*Instructions for the task:*
Show each line in the items below that contains the string "height". Case counts.

*Records provided:*
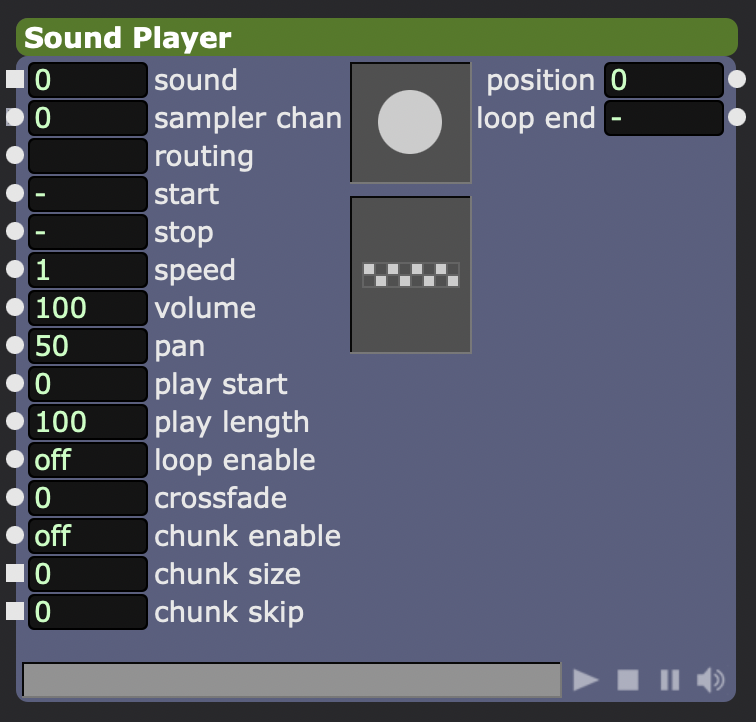Click the stop trigger field
Viewport: 756px width, 722px height.
88,232
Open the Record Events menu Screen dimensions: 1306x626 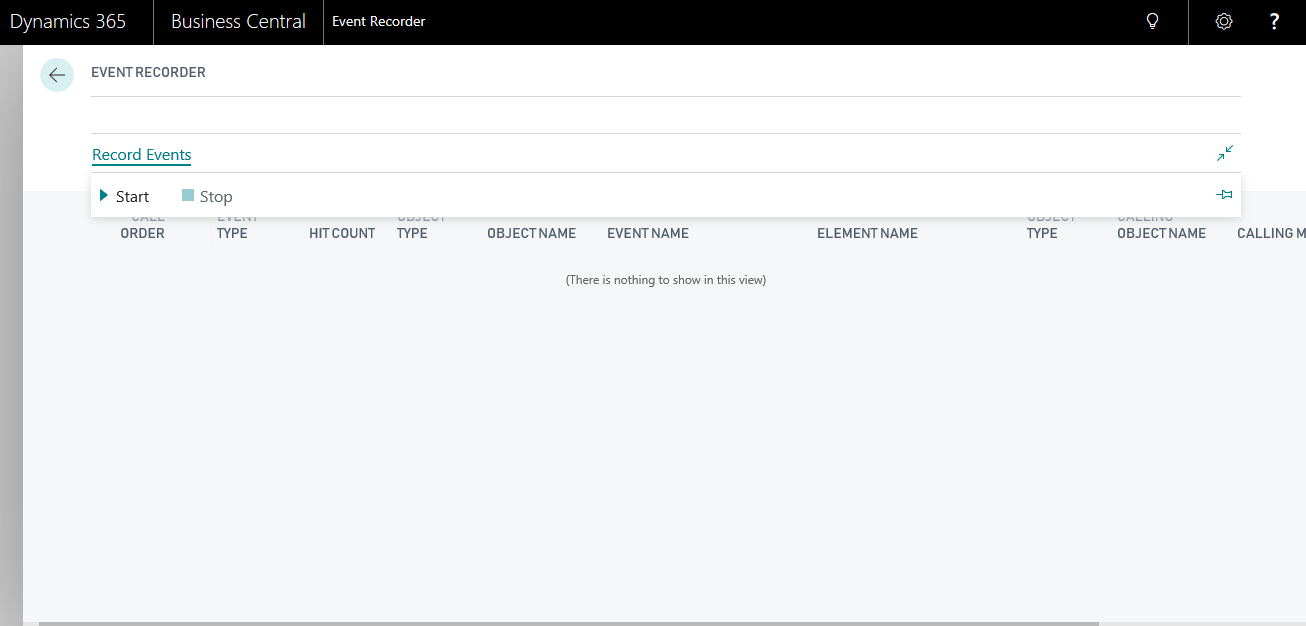(141, 155)
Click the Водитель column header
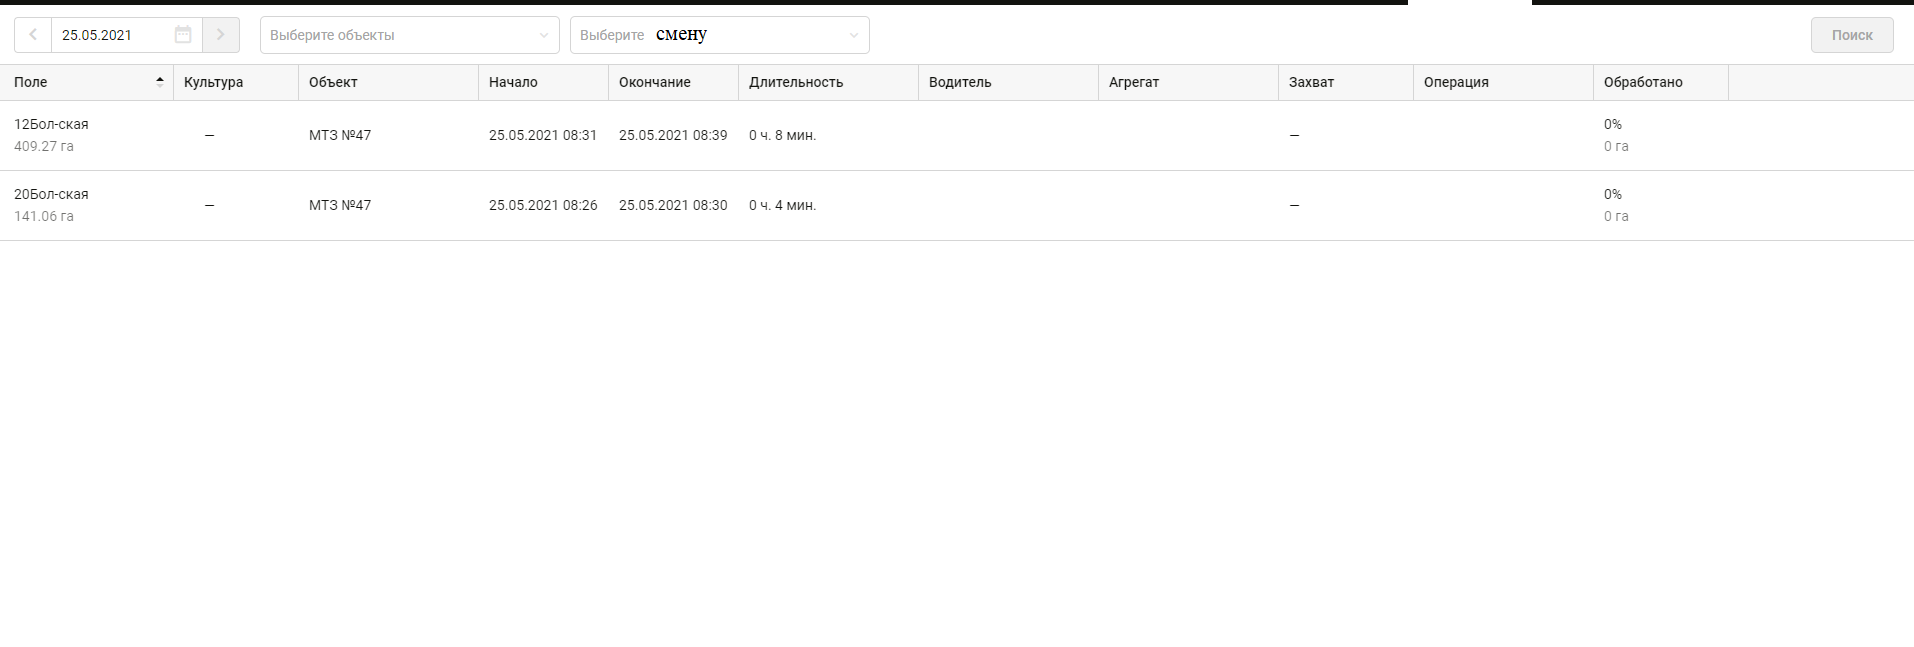 960,82
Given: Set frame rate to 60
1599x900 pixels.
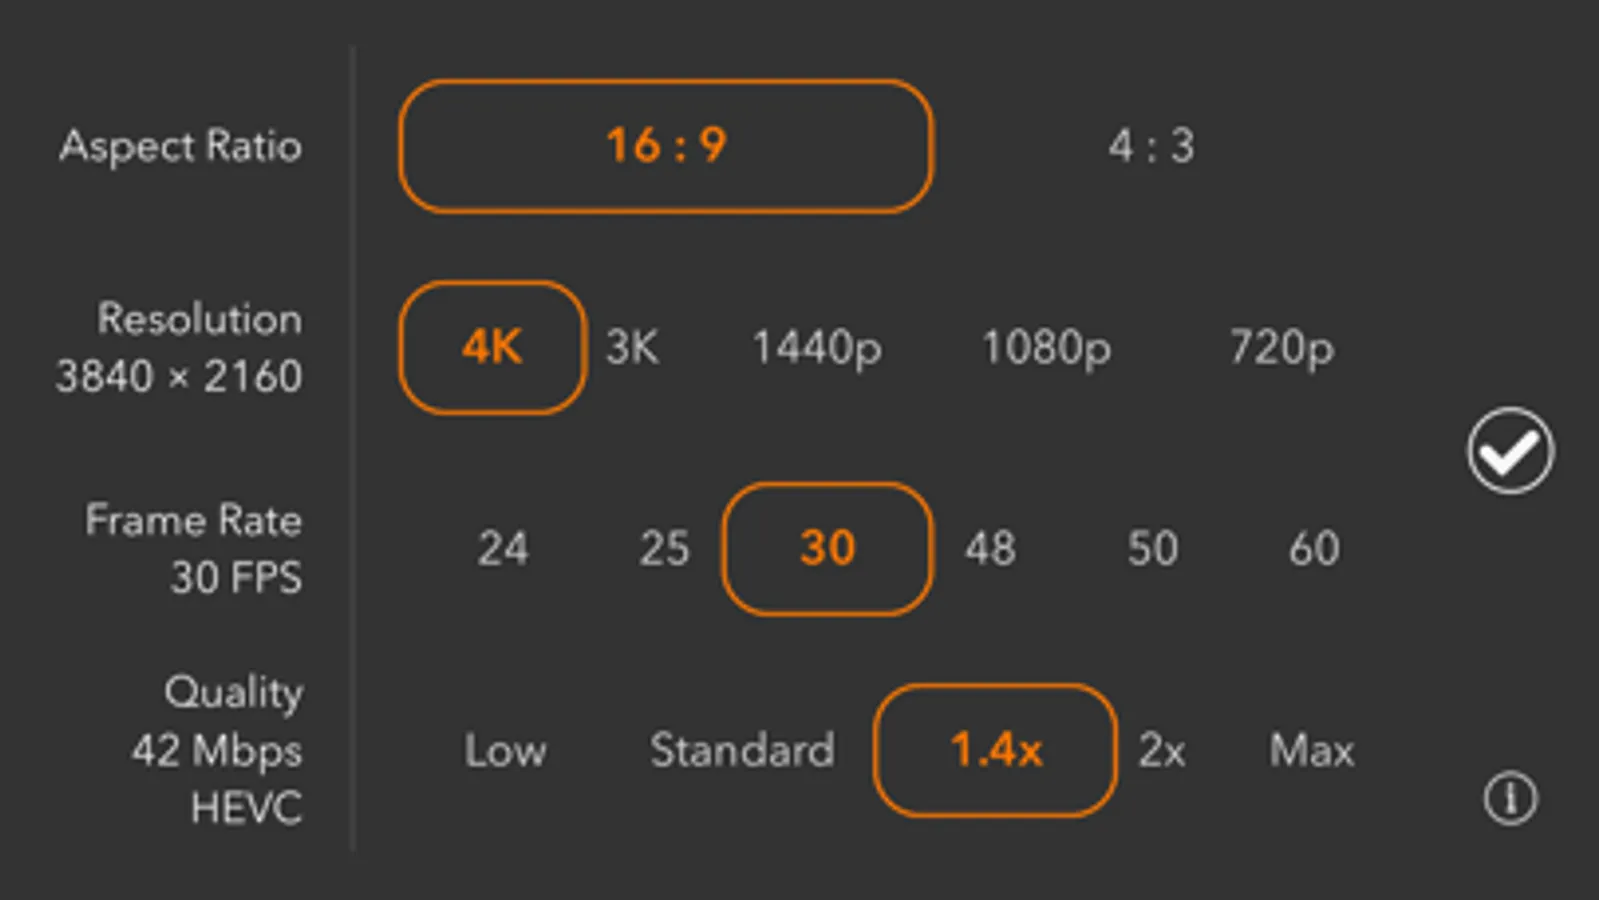Looking at the screenshot, I should tap(1313, 548).
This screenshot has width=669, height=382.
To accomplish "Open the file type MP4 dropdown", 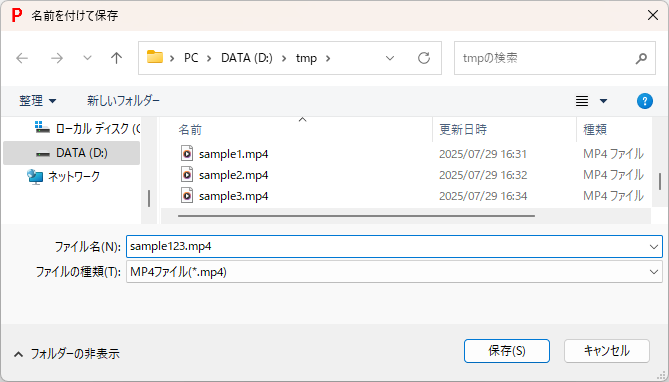I will tap(654, 272).
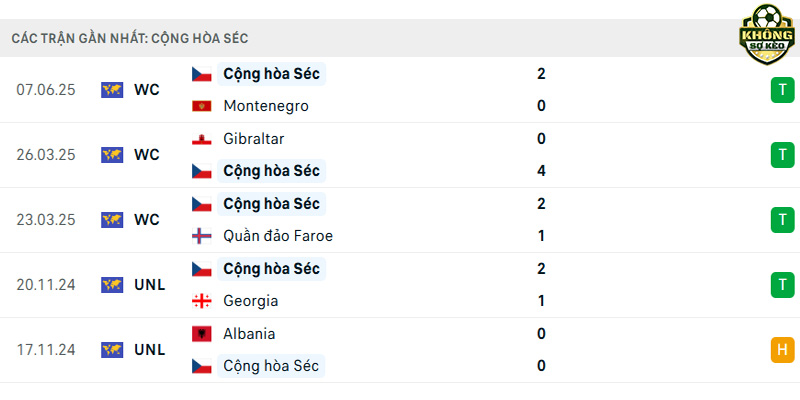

*Reply to the task:*
Viewport: 756px width, 722px height.
This screenshot has width=669, height=382.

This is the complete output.